Aoba Volcano is the dominant feature in this shaded-relief image of Ambae Island, part of the Vanuatu archipelago, which includes more than 80 islands in the South Pacific located about three-quarters of the way from Hawaii to Australia. Last active in 1996, the 1,496-meter (4,908-foot), Hawaiian-style, basaltic shield volcano has lakes within its summit caldera, or crater. The November-December eruption involved a vent at the center of Lake Voui (at left), which was formed approximately 425 years ago after an explosive eruption.
Two visualization methods were combined to produce the image: shading and color coding of topographic height. The shading indicates direction of the slopes; northwest slopes appear bright, while southeast slopes appear dark. Color coding shows height, with green at the lower elevations, rising through yellow and tan, to white at the highest elevations. The volcano is not perfectly cone-shaped, but is elongated in a northeast-to-southwest direction. The island is dotted with outcrops of scoria, a glassy lava rock riddled with bubbles created by volcanic gases escaping the rock during eruptions. The flattened-looking summit shows that the newest crater is actually nested within older, larger craters.

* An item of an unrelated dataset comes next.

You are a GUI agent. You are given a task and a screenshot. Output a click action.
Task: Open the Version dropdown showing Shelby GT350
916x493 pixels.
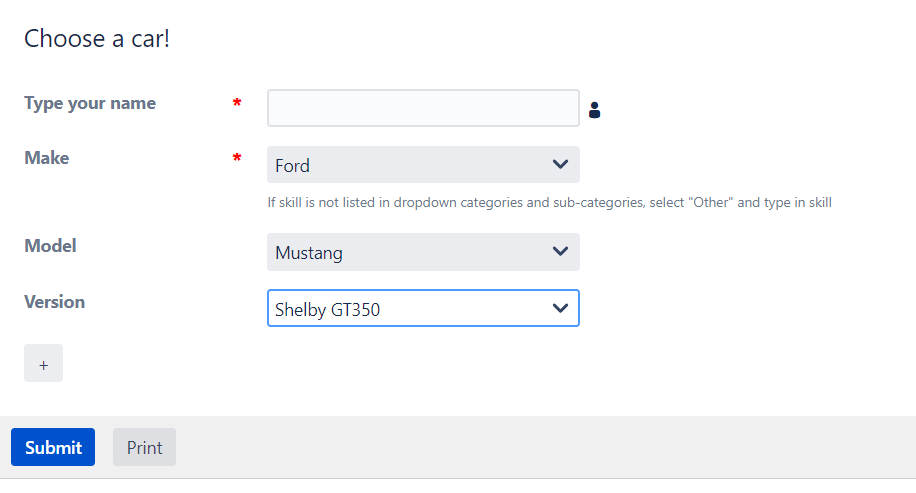coord(424,308)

Elevation data used in this image were acquired by the Shuttle Radar Topography Mission (SRTM) aboard the Space Shuttle Endeavour, launched on February 11, 2000. SRTM used the same radar instrument that comprised the Spaceborne Imaging Radar-C/X-Band Synthetic Aperture Radar (SIR-C/X-SAR) that flew twice on the Space Shuttle Endeavour in 1994. SRTM was designed to collect 3-D measurements of the Earth’s surface. To collect the 3-D data, engineers added a 60-meter (approximately 200-foot) mast, installed additional C-band and X-band antennas, and improved tracking and navigation devices. The mission is a cooperative project between NASA, the National Geospatial-Intelligence Agency (NGA) of the U.S. Department of Defense and the German and Italian space agencies. It is managed by NASA’s Jet Propulsion Laboratory (JPL), Pasadena, Calif., for NASA’s Earth Science Enterprise, Washington, D.C.